入居一時金の仕組みと償却・返還ルール見学時にチェックすべき10ポイント
介護施設選びのプロが推奨する、見学当日に必ず確認したい10項目をまとめました。
- 1スタッフの表情と声かけ入居者への呼び方・目線・笑顔の有無を観察。スタッフが明るく挨拶する施設は職場環境が良く離職率も低い傾向。
- 2入居者の表情と活動度昼間の共有スペースで入居者がどう過ごしているか。会話・読書・テレビ等の活動が見られれば良好。
- 3居室と共有スペースの清潔感ニオイ・床・水回り・トイレを確認。清潔感は日常ケア品質の鏡。生活感のある自然な綺麗さが理想。
- 4食事の質と栄養バランス可能なら見学時に試食を依頼。減塩・刻み食・ペースト食など個別対応の幅も確認すべき重要ポイント。
- 5夜間の見守り体制夜間スタッフ人数・コール対応時間・夜勤体制を質問。介護付きでも施設により大きな差が出る項目。
- 6緊急時の医療対応提携医療機関までの距離・時間、看護師の配置時間、救急時の搬送フローを必ず確認。
- 7認知症進行時のケア継続進行した場合に住み続けられるか。退去条件があるなら明確に文書で確認しておくこと。
- 8月額以外の追加費用おむつ代・医療費・レク参加費・理美容代など、月額に含まれない費用を全部書き出してもらう。
- 9看取りと最期の対応方針看取り対応の有無と過去実績数。本人・家族の意向をどこまで尊重してくれるかを確認。
- 10家族との連絡頻度日常の様子をどう報告してくれるか。写真共有・面会方針・LINE連絡可否なども施設により異なる。

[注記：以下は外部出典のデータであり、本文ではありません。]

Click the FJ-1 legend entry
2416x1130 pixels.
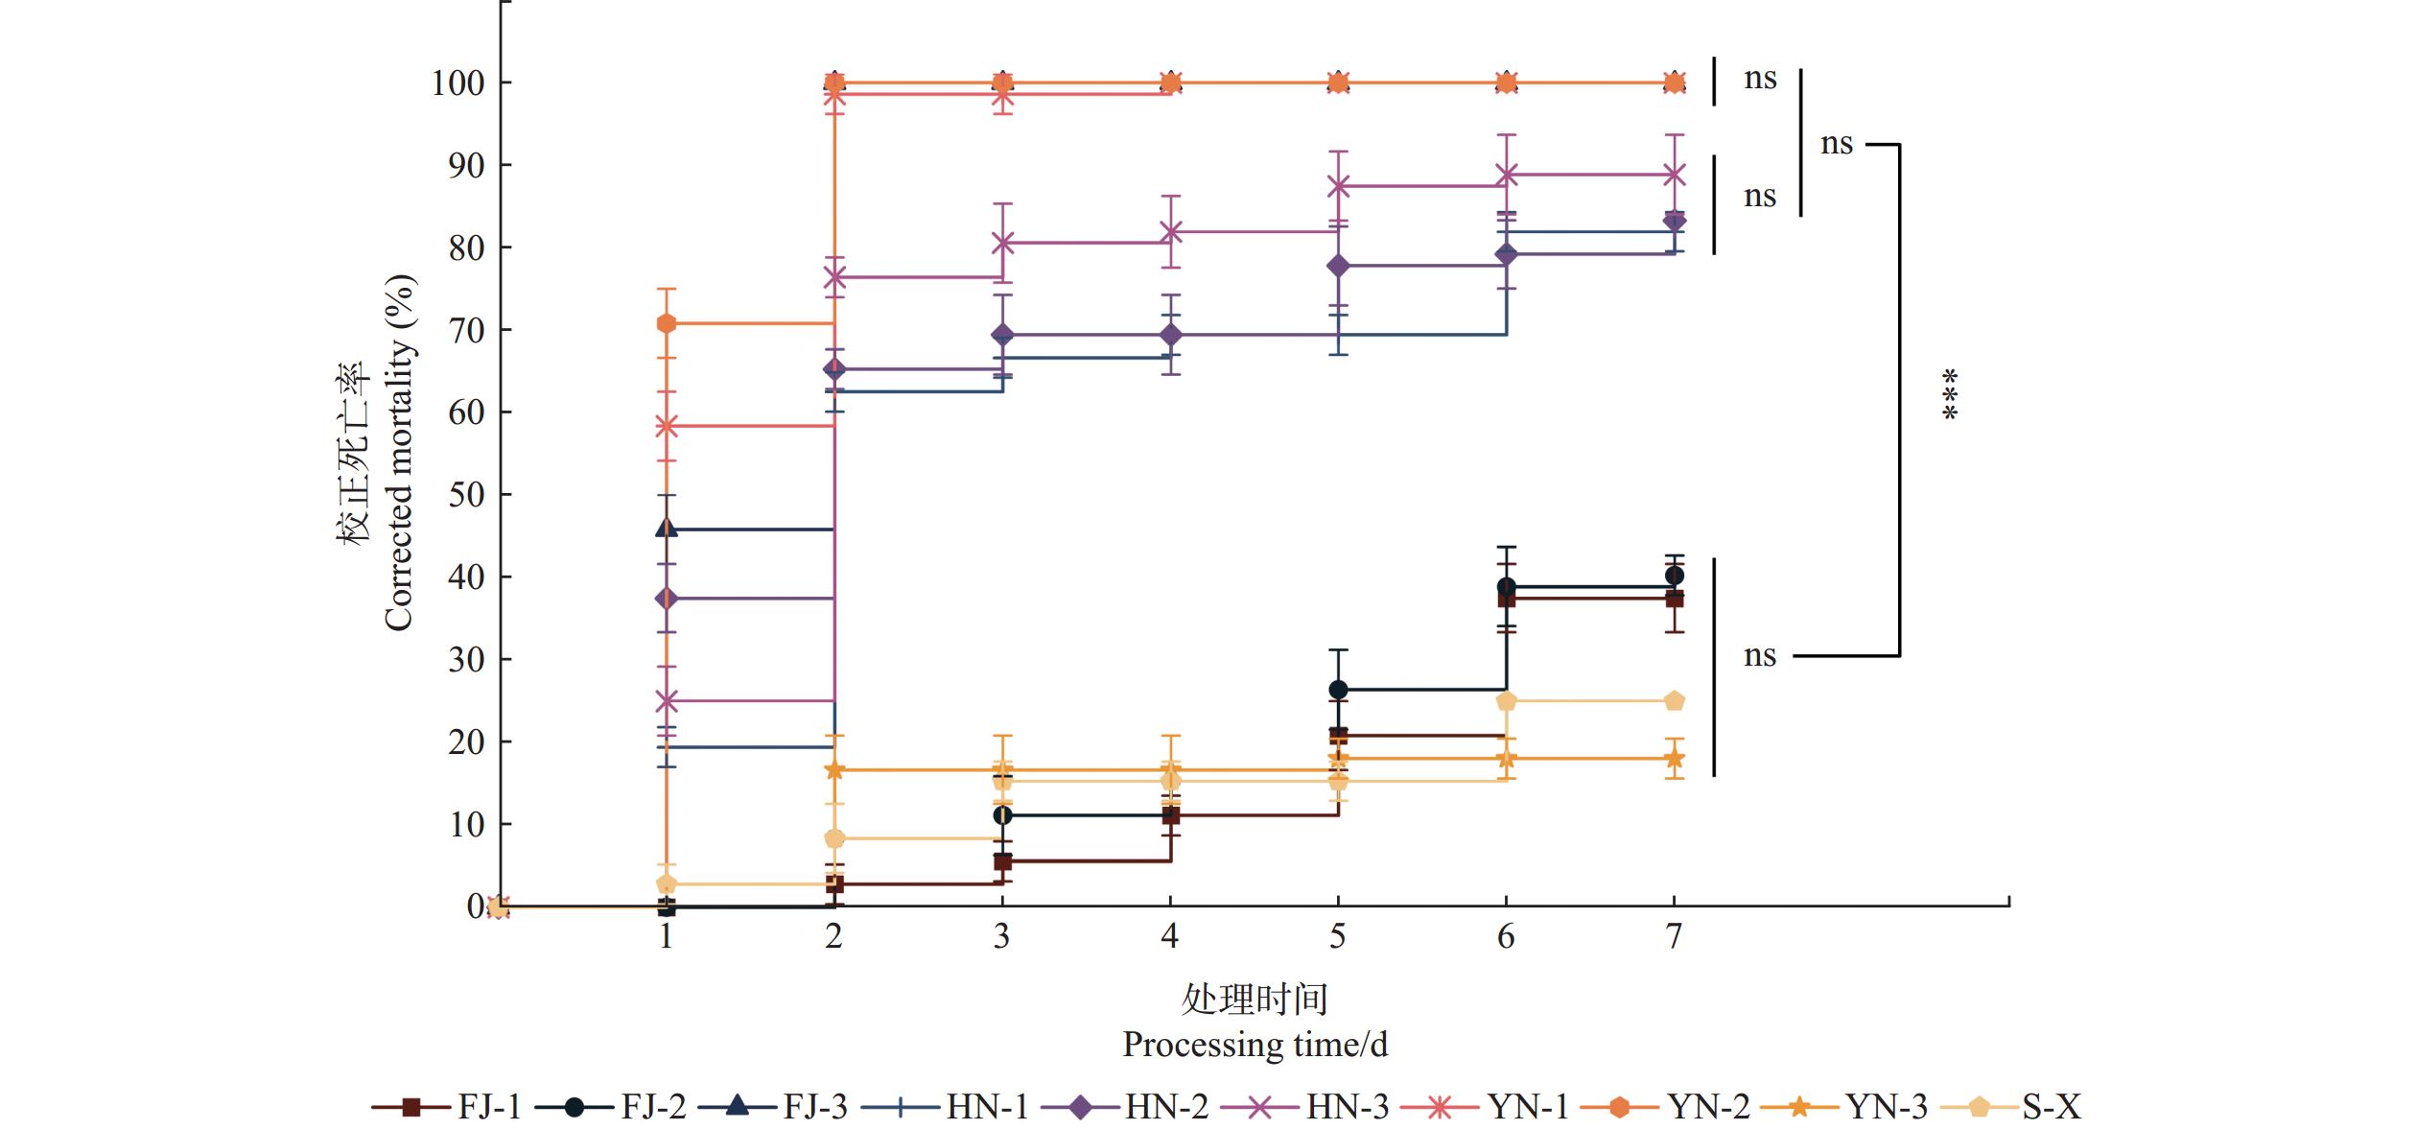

出典: 厚生労働省「介護施設選びのポイント」を参考に独自編集
介護施設選びでよくある5つの失敗と回避策
弊社相談員が3,000件以上の相談で見てきた、ご家族が陥りがちな失敗パターンをまとめました。
▸ 月額20万のはずが、おむつ代・医療費・付添費を加えると30万超えに。
▸ 入居後2年で要介護4となり、退去を求められて家族が大慌て。
▸ 夜間スタッフが1名のみの施設で転倒事故が発生し、発見が朝になった事例。
▸ 安いからと郊外を選び、家族の面会が月1回未満に。本人の精神状態が悪化。
▸ 見学1件で決めて入居後に他施設の方が条件が良いと判明、後悔。